Médecine occidentale et médecine traditionnelle chinoise : alternatives ou complémentarité ?

Les distances entre la médecine chinoise et la médecine occidentale sont, donc d’abord, des distances entre des champs de pensée plus larges, des différences dans la conception de la nature et de ses rapports avec l’homme, mais plus profondément encore, des différences entre les manières de systématiser l’homme et le monde et de penser ses problèmes.

Il est, donc, clair que si les prémisses et les questions posées sont différentes, il ne faut pas s’étonner que les réponses soient très différentes et difficiles à comparer. En fait, l’une de ces deux approches n’est pas nécessairement la bonne et l’autre la mauvaise.
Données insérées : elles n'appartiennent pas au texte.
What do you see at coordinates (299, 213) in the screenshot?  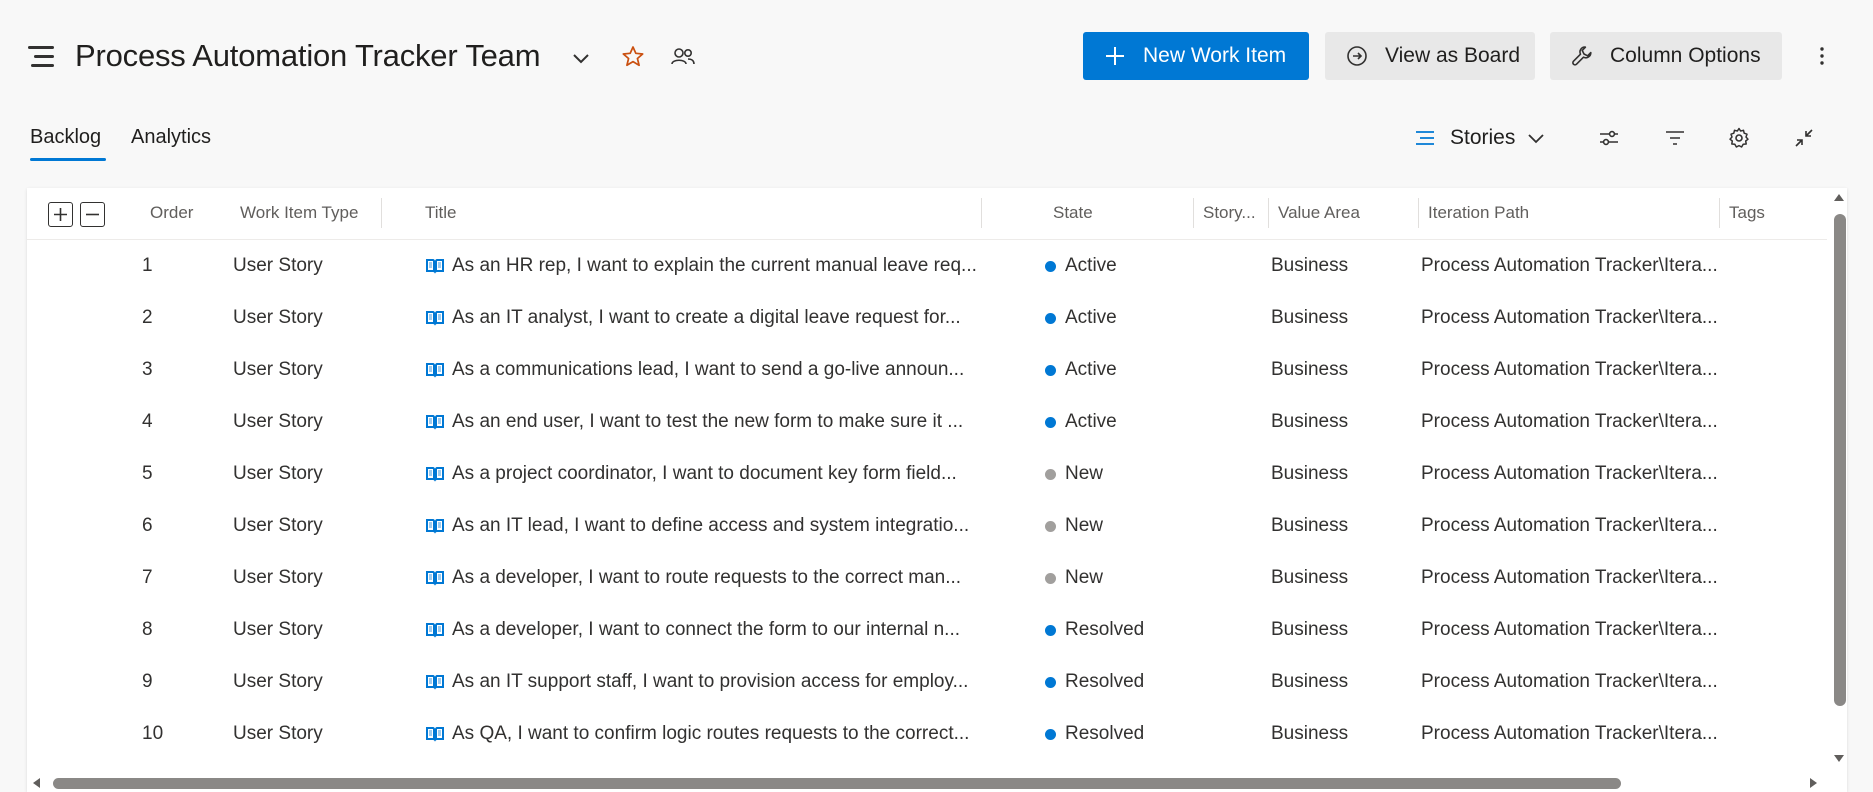 I see `column-header-work-item-type: Work Item Type` at bounding box center [299, 213].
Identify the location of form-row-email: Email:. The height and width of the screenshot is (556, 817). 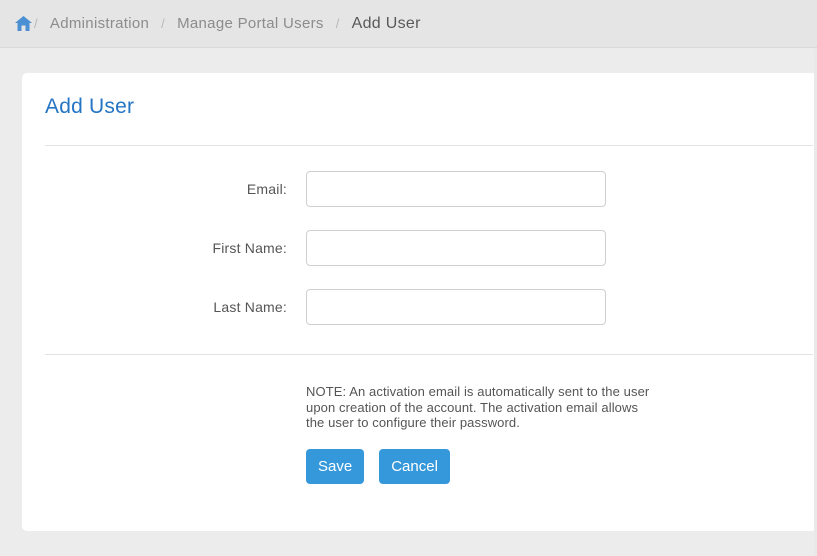
(420, 189).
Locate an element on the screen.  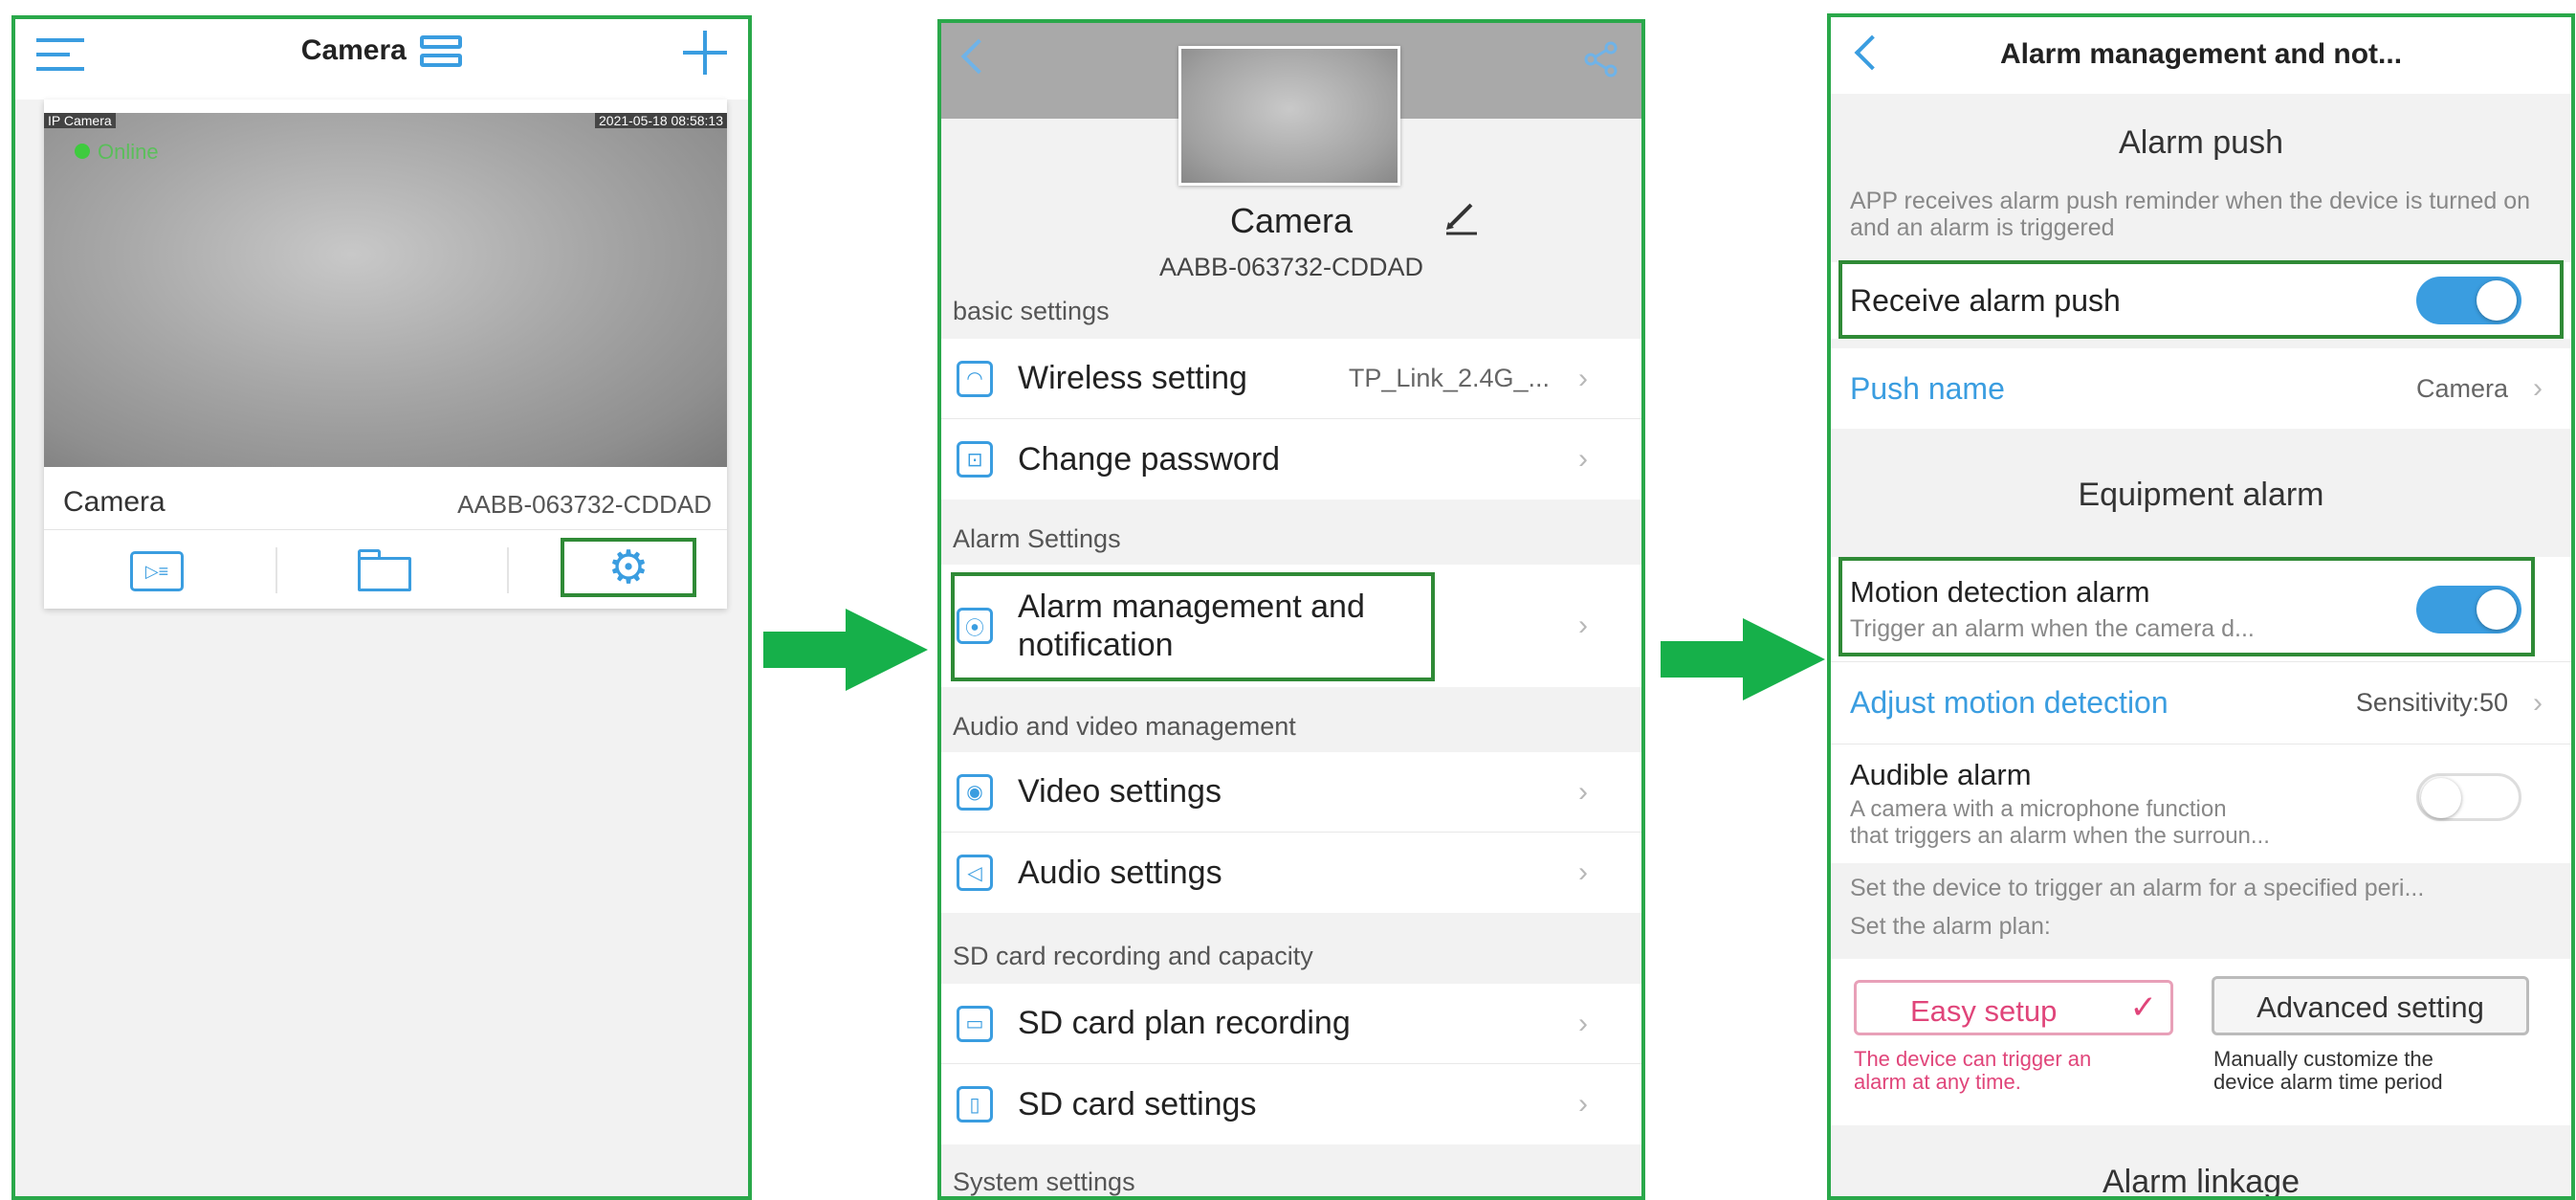
advanced-setting-label: Advanced setting is located at coordinates (2370, 1007).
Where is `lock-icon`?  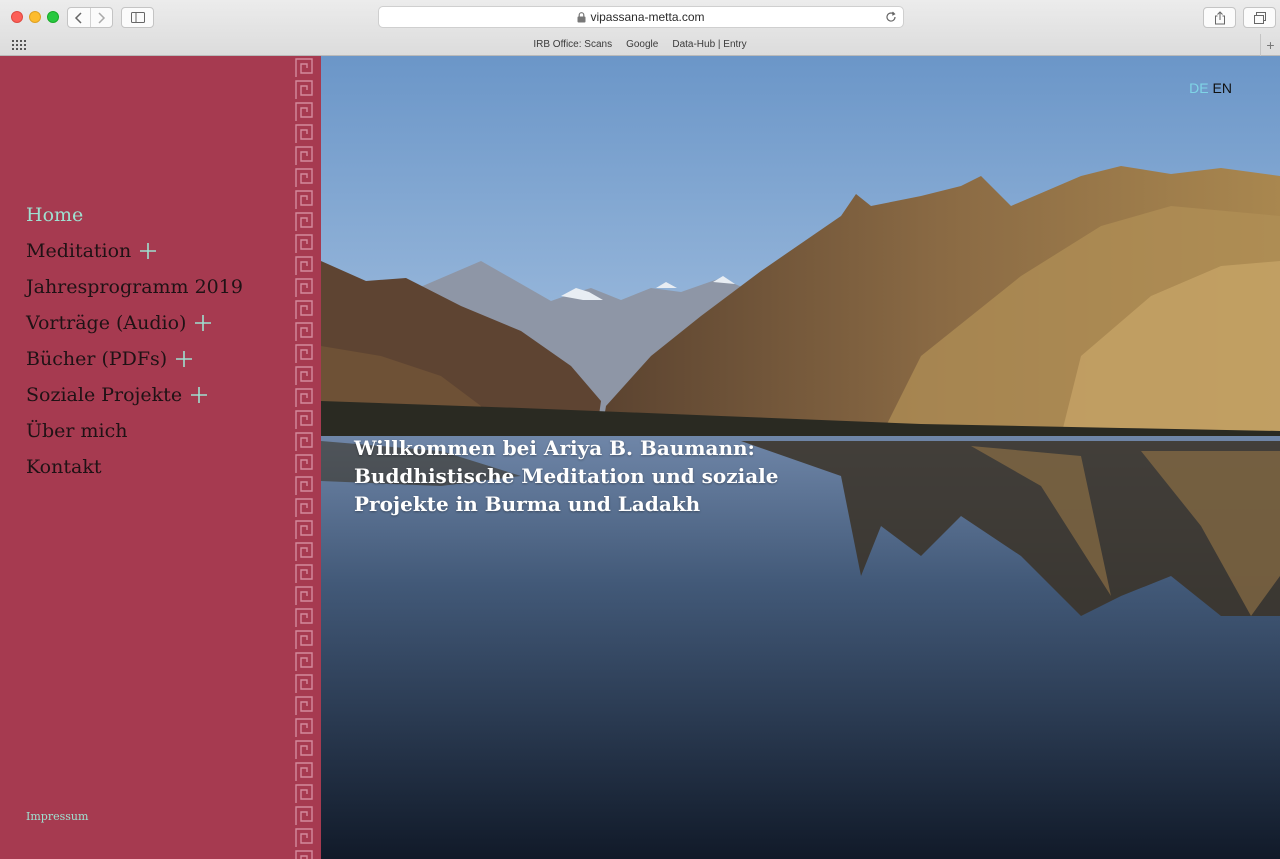
lock-icon is located at coordinates (582, 16).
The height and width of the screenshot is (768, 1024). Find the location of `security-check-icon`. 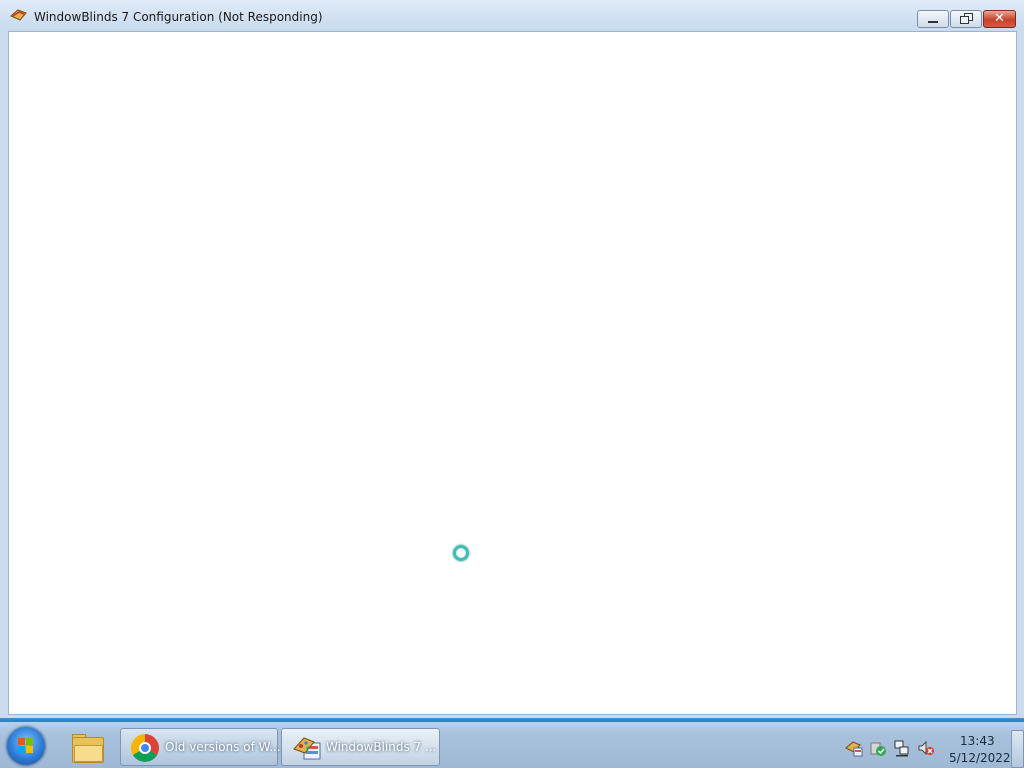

Un bon médecin, à mon avis, devrait être capable de maintenir une lucidité et une ouverture d’esprit afin de comprendre laquelle des deux approches est la plus utile pour que la personne qui le consulte se sente bien dans cette situation, à ce moment de sa vie.

Le terme “médecine alternative” est souvent utilisé pour désigner ces approches de la santé différentes de l’approche scientifiquement reconnue en occident, transmettant indirectement le message qu’un point de vue doit nécessairement remplacer ou opposer l’autre. À mon avis, au contraire, il est beaucoup plus utile et correct de les définir comme “médecines complémentaires” ou “médecines intégrées” afin de souligner la possibilité de les utiliser non pas nécessairement à la place de celles qui sont scientifiquement reconnues, mais à leurs côtés, toujours dans la perspective finale de la santé de la personne.